Problems >>
1. Answer these questions from the article on the Cambridge History of Ireland panel, one line each:
(a) How many viewers watched the livestream of the panel discussion?
(b) Where was the panel discussion held?
(c) What two new aspects of all four volumes did the moderator highlight?
2. In the article on the Cambridge History of Ireland panel, can you rewrite the paragraph beginning "The moderator was Caitriona Crowe" as a short bulleted list that keeps its main facts?

Source excerpt >>
◆ ◆ ◆ ◆ ◆ ◆ ◆
Irish history, hot off the press

Caitriona Crowe and the four editors of the mammoth Cambridge History of Ireland discuss the new thinking behind the ambitiousd enterprise


There has been a proliferation in high-quality publications on Irish history in recent decades and the seemingly endless appetite for more was demonstrated by the high turnout for a panel discussion by the editors of the new landmark four-volume Cambridge History of Ireland. Held at the Trinity Long Room Hub Arts and Humanities Research Institute yesterday afternoon, in advance of the official launch by President Higgins at Dublin Castle later that evening, the panel discussion was livestreamed to 850 viewers around the world and trended on Twitter.

The moderator was Caitriona Crowe, of the Royal Irish Academy, who has played súch a major role in preserving the history of Ireland for research and analysis. She congratulated the editors and contributors on this “mammoth enterprise” and especially on the fact that they had avoided “pre-publication hype [and] brought it to the general public as a wonderful surprise, fully formed and ready to divulge its riches, a treasure not confined to academia”. She highlighted the two remarkable and new aspects of all four volumes as the emergence of new material and the importance of digitised sources.
◆ ◆ ◆ ◆ ◆ ◆ ◆
Extracted records >>
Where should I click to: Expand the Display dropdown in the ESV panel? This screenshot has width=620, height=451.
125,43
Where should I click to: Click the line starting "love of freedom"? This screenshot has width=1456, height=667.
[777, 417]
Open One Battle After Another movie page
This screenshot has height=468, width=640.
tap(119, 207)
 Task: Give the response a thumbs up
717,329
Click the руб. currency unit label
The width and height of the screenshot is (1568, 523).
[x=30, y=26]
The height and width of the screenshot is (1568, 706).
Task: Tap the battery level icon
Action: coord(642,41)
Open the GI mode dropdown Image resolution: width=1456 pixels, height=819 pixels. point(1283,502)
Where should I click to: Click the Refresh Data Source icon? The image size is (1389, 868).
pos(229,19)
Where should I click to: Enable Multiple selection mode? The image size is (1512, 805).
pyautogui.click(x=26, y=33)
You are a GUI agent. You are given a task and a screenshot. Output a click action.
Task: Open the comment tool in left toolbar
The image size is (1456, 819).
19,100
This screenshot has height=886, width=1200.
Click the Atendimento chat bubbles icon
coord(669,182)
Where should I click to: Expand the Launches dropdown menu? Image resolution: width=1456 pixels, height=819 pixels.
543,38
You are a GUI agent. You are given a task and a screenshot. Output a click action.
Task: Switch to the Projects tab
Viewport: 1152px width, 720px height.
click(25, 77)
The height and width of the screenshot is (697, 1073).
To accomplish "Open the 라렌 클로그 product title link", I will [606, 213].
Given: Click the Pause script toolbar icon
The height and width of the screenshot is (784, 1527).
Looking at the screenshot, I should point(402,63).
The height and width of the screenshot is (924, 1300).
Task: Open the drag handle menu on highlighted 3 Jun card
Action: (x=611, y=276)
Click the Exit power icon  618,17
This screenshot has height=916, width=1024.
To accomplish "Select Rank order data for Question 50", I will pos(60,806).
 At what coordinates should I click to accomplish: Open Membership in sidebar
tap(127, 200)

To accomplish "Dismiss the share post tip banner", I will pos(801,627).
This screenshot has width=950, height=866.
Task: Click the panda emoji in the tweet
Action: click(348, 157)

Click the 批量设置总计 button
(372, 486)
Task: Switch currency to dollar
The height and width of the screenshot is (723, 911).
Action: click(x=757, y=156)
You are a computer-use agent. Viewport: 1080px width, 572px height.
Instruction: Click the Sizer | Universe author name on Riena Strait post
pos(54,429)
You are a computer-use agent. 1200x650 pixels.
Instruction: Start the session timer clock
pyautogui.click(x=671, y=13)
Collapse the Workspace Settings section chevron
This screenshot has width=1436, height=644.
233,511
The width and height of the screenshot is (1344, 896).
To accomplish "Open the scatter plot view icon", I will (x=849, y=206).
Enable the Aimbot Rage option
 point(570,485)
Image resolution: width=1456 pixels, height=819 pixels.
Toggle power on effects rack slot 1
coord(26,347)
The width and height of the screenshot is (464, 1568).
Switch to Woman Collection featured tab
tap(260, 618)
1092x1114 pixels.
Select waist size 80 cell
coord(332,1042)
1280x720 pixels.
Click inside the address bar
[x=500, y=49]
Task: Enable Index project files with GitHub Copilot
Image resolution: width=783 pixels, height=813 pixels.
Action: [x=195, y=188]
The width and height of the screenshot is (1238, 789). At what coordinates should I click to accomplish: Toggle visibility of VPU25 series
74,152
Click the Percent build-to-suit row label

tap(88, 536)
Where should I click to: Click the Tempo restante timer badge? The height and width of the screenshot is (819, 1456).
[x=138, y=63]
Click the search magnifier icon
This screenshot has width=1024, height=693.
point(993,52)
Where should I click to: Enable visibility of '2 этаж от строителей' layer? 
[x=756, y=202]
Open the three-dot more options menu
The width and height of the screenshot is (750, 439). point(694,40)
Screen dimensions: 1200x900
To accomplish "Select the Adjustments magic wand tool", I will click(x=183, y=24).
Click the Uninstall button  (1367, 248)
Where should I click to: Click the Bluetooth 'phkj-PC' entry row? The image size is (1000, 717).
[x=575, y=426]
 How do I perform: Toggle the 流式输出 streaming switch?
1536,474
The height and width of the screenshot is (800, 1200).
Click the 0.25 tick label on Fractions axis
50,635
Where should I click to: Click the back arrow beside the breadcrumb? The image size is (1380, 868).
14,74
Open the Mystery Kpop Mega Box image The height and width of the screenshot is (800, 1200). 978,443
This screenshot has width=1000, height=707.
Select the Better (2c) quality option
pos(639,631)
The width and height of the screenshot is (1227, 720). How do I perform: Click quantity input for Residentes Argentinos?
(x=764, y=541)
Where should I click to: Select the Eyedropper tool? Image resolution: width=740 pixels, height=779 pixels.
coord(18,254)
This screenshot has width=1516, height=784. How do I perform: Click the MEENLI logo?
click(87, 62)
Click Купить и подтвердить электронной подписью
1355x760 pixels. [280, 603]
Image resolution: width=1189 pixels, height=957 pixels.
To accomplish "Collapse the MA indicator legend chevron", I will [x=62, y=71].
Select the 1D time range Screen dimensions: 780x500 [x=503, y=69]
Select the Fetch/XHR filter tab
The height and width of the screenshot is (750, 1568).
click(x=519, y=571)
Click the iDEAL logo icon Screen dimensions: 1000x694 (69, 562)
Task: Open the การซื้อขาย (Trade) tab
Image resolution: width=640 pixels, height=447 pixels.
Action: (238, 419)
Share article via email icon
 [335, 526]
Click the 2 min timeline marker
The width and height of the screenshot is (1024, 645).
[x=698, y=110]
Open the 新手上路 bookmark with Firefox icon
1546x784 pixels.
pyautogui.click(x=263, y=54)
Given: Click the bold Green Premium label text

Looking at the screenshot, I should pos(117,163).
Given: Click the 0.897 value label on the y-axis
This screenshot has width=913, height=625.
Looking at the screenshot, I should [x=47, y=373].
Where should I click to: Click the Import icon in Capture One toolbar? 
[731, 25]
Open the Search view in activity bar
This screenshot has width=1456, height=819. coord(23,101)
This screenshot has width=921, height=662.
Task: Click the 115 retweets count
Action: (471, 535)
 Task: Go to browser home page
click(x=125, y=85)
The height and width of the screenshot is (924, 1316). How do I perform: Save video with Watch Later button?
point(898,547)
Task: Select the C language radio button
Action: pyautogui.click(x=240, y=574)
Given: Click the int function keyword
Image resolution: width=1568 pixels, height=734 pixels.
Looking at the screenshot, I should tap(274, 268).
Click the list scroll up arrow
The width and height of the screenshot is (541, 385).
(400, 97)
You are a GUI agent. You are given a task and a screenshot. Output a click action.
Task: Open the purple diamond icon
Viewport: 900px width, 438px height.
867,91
◆ ◆ ◆ ◆ ◆ ◆ ◆
Responses per task >>
1.
(a) 850 viewers around the world.
(b) At the Trinity Long Room Hub Arts and Humanities Research Institute.
(c) The emergence of new material and the importance of digitised sources.

2.
- The moderator was Caitriona Crowe of the Royal Irish Academy, who has played a major role in preserving Ireland's history for research and analysis.
- She congratulated the editors and contributors on the "mammoth enterprise."
- She especially praised them for avoiding pre-publication hype and bringing the work to the general public as a surprise, a treasure not confined to academia.
- She highlighted two new aspects of all four volumes: the emergence of new material and the importance of digitised sources.